Time frame: Baseline, Week 8 and 6 months post-intervention
HDL cholesterol (mg/dL)
No additional blood samples were collected from participants. Biochemical data were obtained from existing health records, reflecting results from the previous 3 months, measured after a minimum 8-hour fasting period using standard laboratory methods.
Time frame: Baseline, Week 8 and 6 months post-intervention
LDL cholesterol (mg/dL)
No additional blood samples were collected from participants. Biochemical data were obtained from existing health records, reflecting results from the previous 3 months, measured after a minimum 8-hour fasting period using standard laboratory methods.
Time frame: Baseline, Week 8 and 6 months post-intervention
Thyroid stimulating hormone (TSH) (µIU/mL)
No additional blood samples were collected from participants. Biochemical data were obtained from existing health records, reflecting results from the previous 3 months, measured after a minimum 8-hour fasting period using standard laboratory methods.
Time frame: Baseline, Week 8 and 6 months post-intervention
Alanine aminotransferase (ALT) (U/L)
No additional blood samples were collected from participants. Biochemical data were obtained from existing health records, reflecting results from the previous 3 months, measured after a minimum 8-hour fasting period using standard laboratory methods.
Time frame: Baseline, Week 8 and 6 months post-intervention
Aspartate aminotransferase (AST) (U/L)
No additional blood samples were collected from participants. Biochemical data were obtained from existing health records, reflecting results from the previous 3 months, measured after a minimum 8-hour fasting period using standard laboratory methods.

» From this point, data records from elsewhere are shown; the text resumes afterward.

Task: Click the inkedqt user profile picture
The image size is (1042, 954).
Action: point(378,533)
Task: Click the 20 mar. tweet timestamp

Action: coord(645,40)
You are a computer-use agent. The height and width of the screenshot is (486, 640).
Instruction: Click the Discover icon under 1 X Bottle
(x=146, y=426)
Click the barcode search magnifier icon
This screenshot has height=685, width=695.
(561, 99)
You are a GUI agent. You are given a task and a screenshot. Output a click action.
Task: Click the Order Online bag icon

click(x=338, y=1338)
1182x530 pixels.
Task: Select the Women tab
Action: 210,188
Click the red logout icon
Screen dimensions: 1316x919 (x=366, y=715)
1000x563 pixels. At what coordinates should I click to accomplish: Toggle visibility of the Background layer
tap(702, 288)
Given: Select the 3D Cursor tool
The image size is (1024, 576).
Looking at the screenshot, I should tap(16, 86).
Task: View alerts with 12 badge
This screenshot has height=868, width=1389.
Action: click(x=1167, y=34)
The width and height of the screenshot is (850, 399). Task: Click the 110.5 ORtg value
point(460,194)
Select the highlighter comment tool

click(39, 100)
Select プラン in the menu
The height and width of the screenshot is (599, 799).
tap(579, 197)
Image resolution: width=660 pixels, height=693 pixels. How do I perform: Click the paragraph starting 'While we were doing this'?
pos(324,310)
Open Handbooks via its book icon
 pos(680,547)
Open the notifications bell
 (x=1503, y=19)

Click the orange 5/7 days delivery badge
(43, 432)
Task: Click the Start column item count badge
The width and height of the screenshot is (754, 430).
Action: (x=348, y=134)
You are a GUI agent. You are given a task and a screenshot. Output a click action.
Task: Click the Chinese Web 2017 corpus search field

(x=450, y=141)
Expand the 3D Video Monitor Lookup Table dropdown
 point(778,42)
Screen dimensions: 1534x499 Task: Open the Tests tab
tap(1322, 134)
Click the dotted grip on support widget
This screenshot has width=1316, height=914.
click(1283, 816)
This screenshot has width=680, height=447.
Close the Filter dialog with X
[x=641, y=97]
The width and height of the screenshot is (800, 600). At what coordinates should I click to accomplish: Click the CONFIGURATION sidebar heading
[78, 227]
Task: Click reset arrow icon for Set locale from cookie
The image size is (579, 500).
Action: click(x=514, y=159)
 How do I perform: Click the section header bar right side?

Time frame: Baseline, Week 8 and 6 months post-intervention
perceived stress level
Assessed using the Perceived Stress Scale. Scores on the Perceived Stress Scale-14 range from 0 to 56, with a higher score indicating a greater perception of stress (a worse outcome). No cut-off point has been established for the scale.
Time frame: Baseline, Week 8 and 6 months post-intervention
dietary self-efficacy
Assessed using the Dietary Self-Efficacy Scale. Scores on the Dietary Self-Efficacy Scale range from 11 to 55, with a higher score indicating greater dietary self-efficacy (a better outcome). No cut-off point has been established for the scale.
Time frame: Baseline, Week 8 and 6 months post-intervention
General Well-Being
Assessed using the General Well-Being Scale Short Form. Scores on the General Well-being Scale Short Form range from 14 to 70, with a higher score indicating a higher level of well-being (a better outcome). No cut-off point has been established for the scale.